Over the weekend, the Royals elected to pay designated hitter Billy Butler a $1 million buyout rather than exercise their $12.5 million option. The decision was widely expected, and Butler said he hopes he'll be able to agree with the Royals on a new contract.
It's unlikely the Royals will be able to do the same with Shields, who helped them win the AL pennant after reaching the playoffs for the first time in 29 years. With higher-payroll clubs in the market for pitching, Shields is expected to sign elsewhere.
If that happens, the Royals would receive a compensatory draft pick between the first and second rounds of next year's amateur draft by extending to him a qualifying offer.
General manager Dayton Moore said recently he expects the Royals to be in the market for pitching, too. But it will likely be a starter carrying a much smaller price tag, similar to deals signed by right-hander Jeremy Guthrie and left-hander Jason Vargas in recent years.
"We're going to have to make some tough decisions with our roster, and you know we'll continue to look to add players that fit in," Moore said, "but we're going to have to certainly look to add starting pitching. We'll continue to try to put it together the way we have."
Shields, who arrived along with Davis in a December 2012 trade, went 13-9 with a 3.15 ERA in his first season in Kansas City. He was 14-8 with a 3.21 ERA this year, logging more than 200 innings for the seventh time in eight years.
Perhaps the heavy workload took its toll in the playoffs.

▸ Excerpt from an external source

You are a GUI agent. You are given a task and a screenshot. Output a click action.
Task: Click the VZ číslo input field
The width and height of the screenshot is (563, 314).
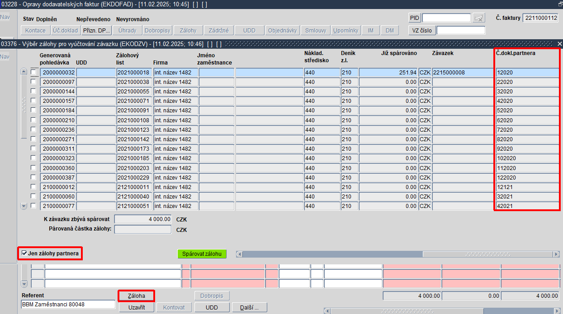pyautogui.click(x=461, y=31)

Shields was battered by Oakland in the AL wild-card game, which Kansas City rallied to win in 12 innings. He fared better against the Angels in the division series, but was pounded again by Baltimore in the AL Championship Series — though the Royals once again picked up him during their four-game sweep.
In two World Series starts against the San Francisco Giants, Shields went 0-2 with a 7.00 ERA. He only lasted nine innings over the two outings, outdueled each time by Madison Bumgarner.

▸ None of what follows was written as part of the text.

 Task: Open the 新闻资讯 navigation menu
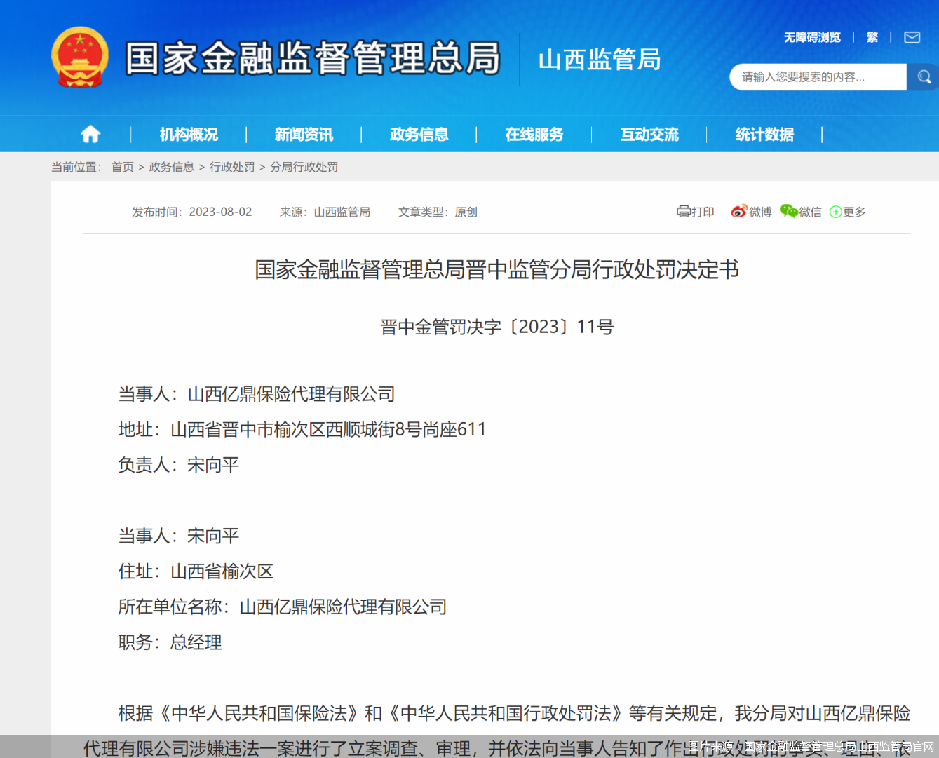[303, 134]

"I'm not too worried about my free agency right now," Shields said after the Royals lost Game 7 last week. "Obviously I have to think about that and we'll see what happens."

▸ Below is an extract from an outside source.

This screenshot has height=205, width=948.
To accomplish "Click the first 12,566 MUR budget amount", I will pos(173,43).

Davis earned his option — a significant raise from the $4.8 million he made this season — by having one of the best seasons by a relief pitcher in major league history.
The hard-throwing right-hander, a middling starter, went 9-2 with a 1.00 ERA in a team-high 71 appearances. His ERA led all big league relievers and was the eighth-best ever by an AL relief pitcher. He mostly handled the eighth inning ahead of Greg Holland, but also recorded three saves while filling in as the closer late in the season.
Kansas City also has an $8 million option for next season with a $500,000 buyout. If the Royals exercise it, they would have a $10 million option for 2017 with a $250,000 buyout.
By exercising their option on Davis, the Royals will bring back the dominant back of their bullpen intact, though Holland and seventh-inning star Kelvin Herrera could both get hefty raises through arbitration after stellar seasons.
Holland, an All-Star the past two seasons, had a 1.44 ERA with 46 saves in 65 appearances this season. He saved two games against the Angels in the ALDS and joined Dennis Eckersley as the only pitchers to save all four games in an ALCS against the Orioles.
Herrera was 4-3 with a career-best 1.41 ERA in 70 appearances this season.